Even if we are careful and quality-minded, a traditional approach with infrequent releases will always mean that the risk for disruptions are much bigger than for a Continuous Deployment approach, since there are many changes, and each change is a risk. The consequence of each issue that occurs is also bigger, since there are more migrations to revert etc.

The Agile Solution

With a Continuous Deployment we can afford to be much more concerned with the transition of our production environment from its current state to its future state. A small, low risk change to a production environment should be a simple thing in a Continuous Delivery environment, so we can do that often without worries.

Our first step, would simply be to create the new table. That is a tiny change which has minimal impact on the running system.

Our second step, is to change our software, so that the code which adds, updates or removes address information, deals with the new table in addition to the old table. Reads are still just from the old table. This means that we duplicate data for a while. In the long run we don't want that, but in the short run, we put this in production and verify that we get exactly the content we expect in the new table. Nothing relies on the new data yet, and we haven't made any backwards incompatible changes. We can easily run the new code in parallel with the old code in the production environment, and reverting to the previous software version in case of trouble can be made with minimal impact on production.
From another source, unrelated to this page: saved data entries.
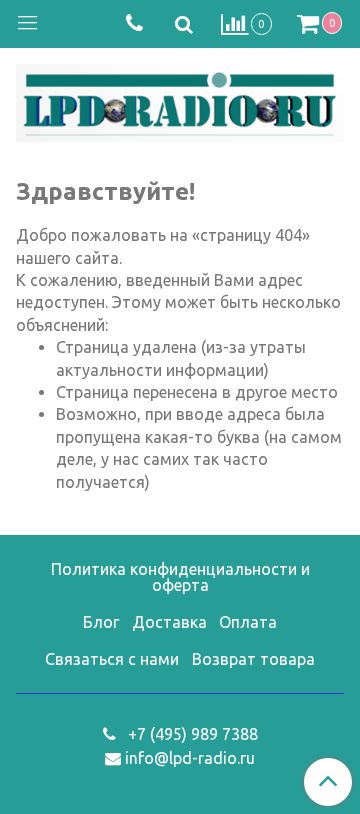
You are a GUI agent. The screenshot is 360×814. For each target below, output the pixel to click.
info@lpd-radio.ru (190, 758)
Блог (101, 622)
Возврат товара (253, 659)
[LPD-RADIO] (180, 99)
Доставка (169, 622)
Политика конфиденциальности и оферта (180, 577)
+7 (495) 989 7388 (191, 734)
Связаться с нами (112, 659)
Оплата (248, 622)
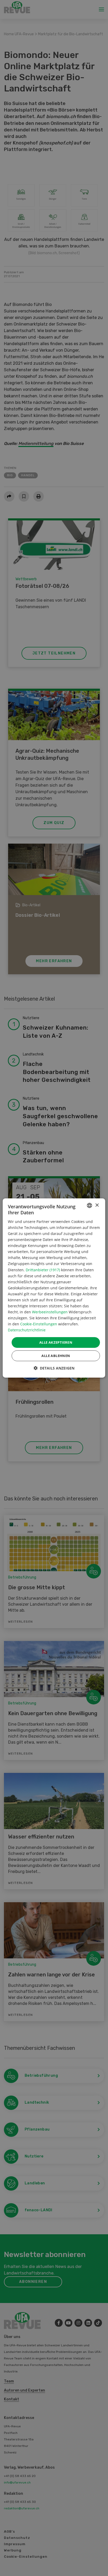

Once we're convinced that creating and updating addresses in the new table works as expected, we launch a script which goes through all customer records and add all old addresses to the new table. Yet another low impact, low risk operation.

Once we have complete data in the new address table, we deploy a version of the software which reads address data from the new table. We can verify that everything works just as expected, and if there are problems, we can always revert to the previous software version. The address information in the old table is still there. We can also monitor that no code is reading address information from the old location any longer.

Now it's time to remove the functionality from the software which updates the address fields in the old customer table. We put this in production and make sure that it works as expected.

Finally, when we're convinced that everything works as expected, we drop the address columns from the customer table. By now, we're convinced that they are no longer used by any software. If there happens to be some legacy software we can't change which expects to find address in the customer table, we can provide that with a database view.


Instead of one software upgrade with a significant risk that something would go wrong, and a possibly severe impact if something went wrong, we've performed six quick, simple, very safe, low impact changes to the system. We've been able to observe how each change worked, and we've had the ability to adapt to any discoveries we made at any step in the process.

In the nominal case, we have a service window of a few hours in the traditional approach, and no impact on production at all in the agile approach.

If we only want to perform a production release on a monthly basis, but want similar confidence and low impact as the agile approach, we'd have to release a preparatory version now (with other, non-related features and/or bug-fixes in it), get the new behaviour into production in the next release, a month from now (if all went as expected with the preparatory release), and get the data redundancy a little more than two months from now. Isn't it better to be finished today?